It's from The Great Gatsby.

Read the book, you won't regret it.

----------


## Charles Darnay

> It's from The Great Gatsby.
> 
> Read the book, you won't regret it.


Agreed.

----------


## Athenal

I am actually reading the book. The Great Gatsby. I am having a hard time grasping some of it.

At first I had a hard time getting into it.

I am just thought it would be kewl to see what everyone thought about it. Thanks for the answer you gave. It was what I was thinking. The actual homework Assignment I am working on has nothing to do with that quote. I have to go through the reading and find quotes that match Fitzgerald's Real Life.

----------


## Varenne Rodin

Athenal, Gatsby is painfully shy.

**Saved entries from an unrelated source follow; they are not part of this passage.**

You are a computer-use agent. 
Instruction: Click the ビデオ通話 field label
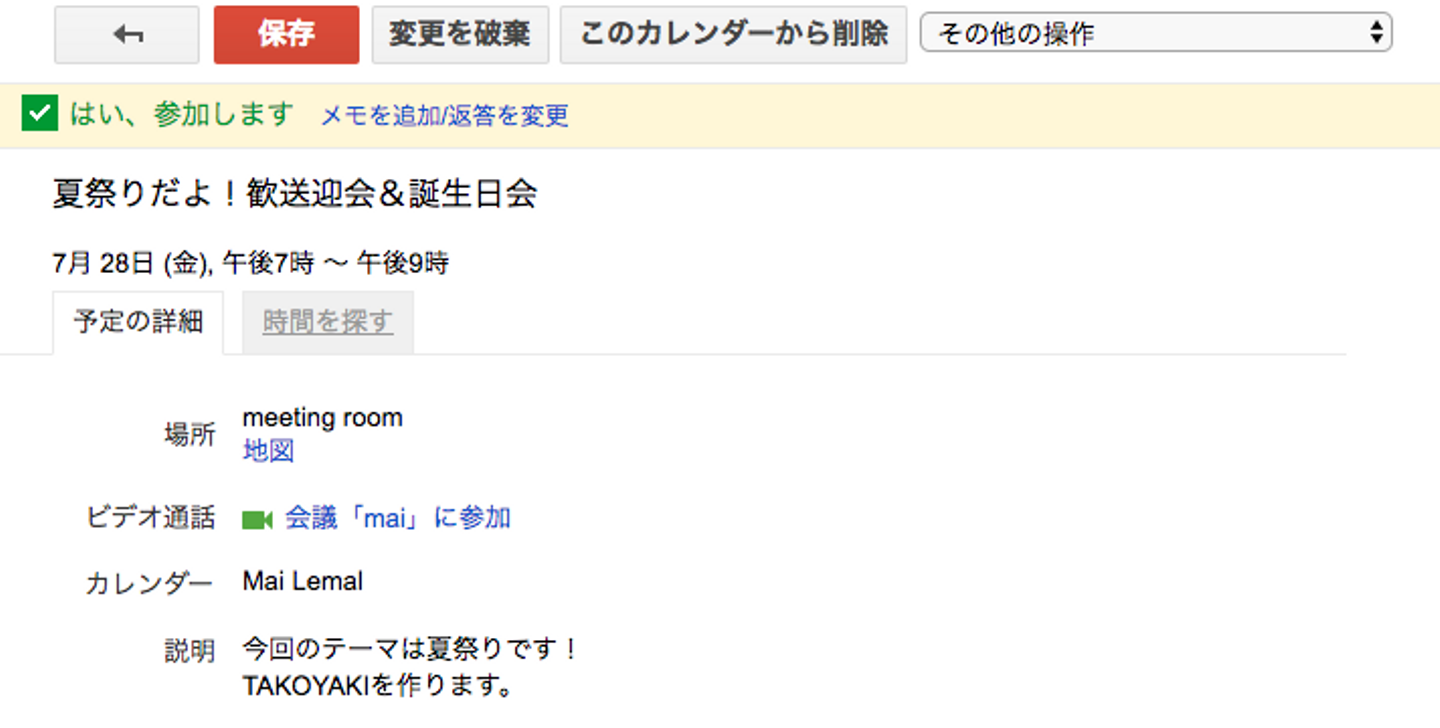(150, 518)
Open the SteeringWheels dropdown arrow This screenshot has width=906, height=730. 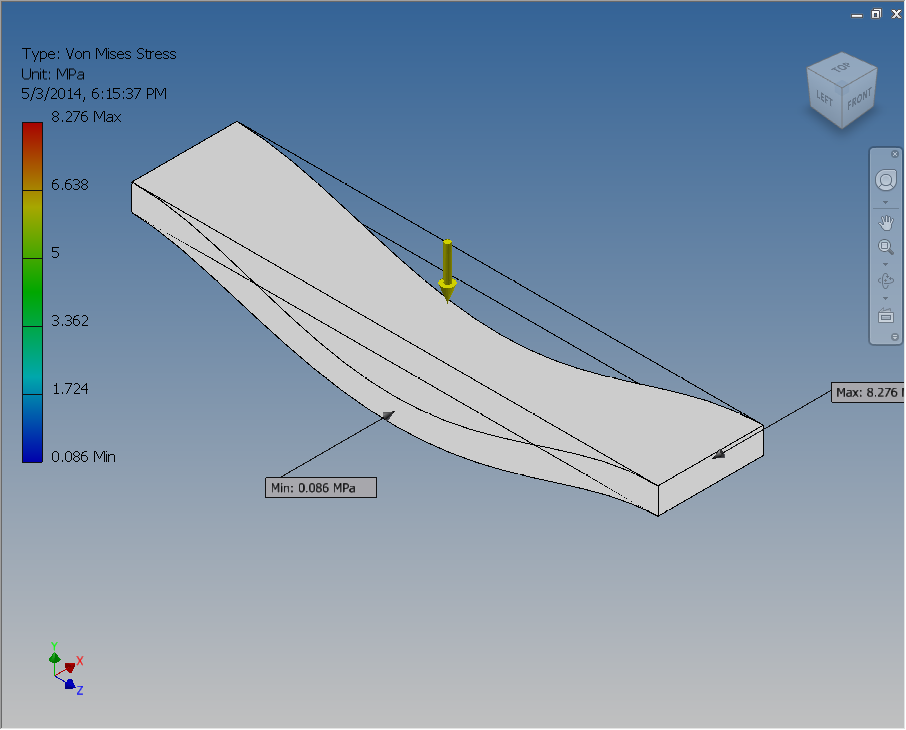pos(885,202)
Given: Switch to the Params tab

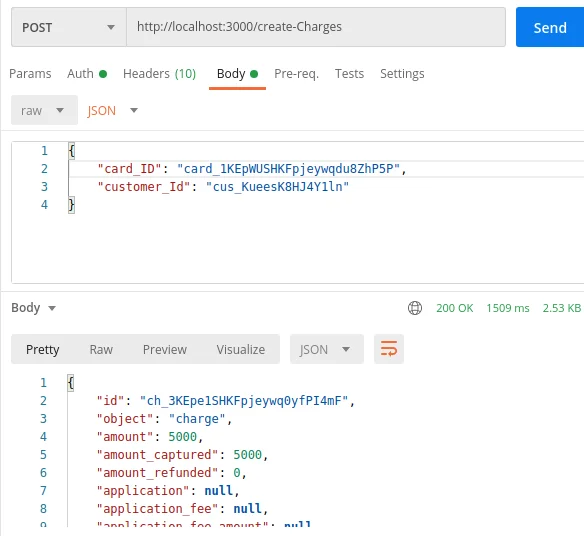Looking at the screenshot, I should tap(30, 74).
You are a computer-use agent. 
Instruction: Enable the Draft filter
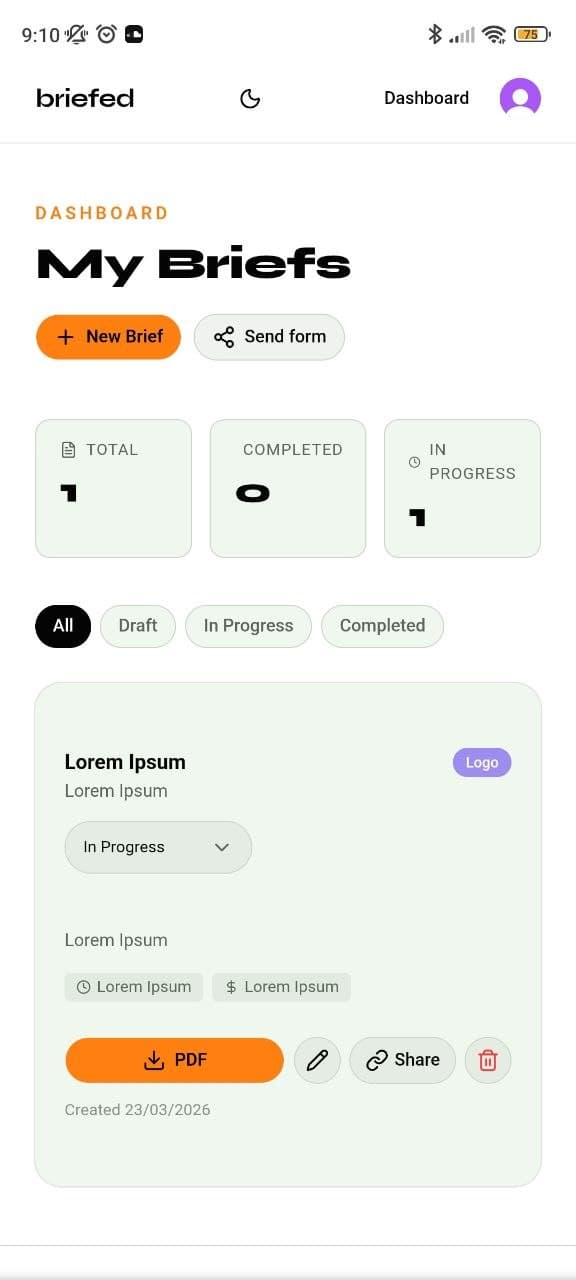pyautogui.click(x=137, y=626)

He loves a married woman. He throws lavish parties to impress her, even though he can't stand that atmosphere himself. He hides. Odd, no? Nick is in awe of him. His lifestyle, his eccentricity, the strange and colorful characters surrounding him. Gatsby also has a bunch of secrets, the kind that are really bad news. Nick gets drawn into this web of deception and intrigue. Almost all of the characters are flawed and tragic. It's also just a rich tapestry framing the time period. I hope you'll stick with it. It's a slow burn, but the impact will likely hit you later on. That said, some people never take a shine to it. I love it. At least see it through to the end and then come back and tell us what you thought. I'm glad you posed the question.

Oh, and I was made to read this in school. At the time I looked at it as some kind of chore. Now it's one of my favorite books.

----------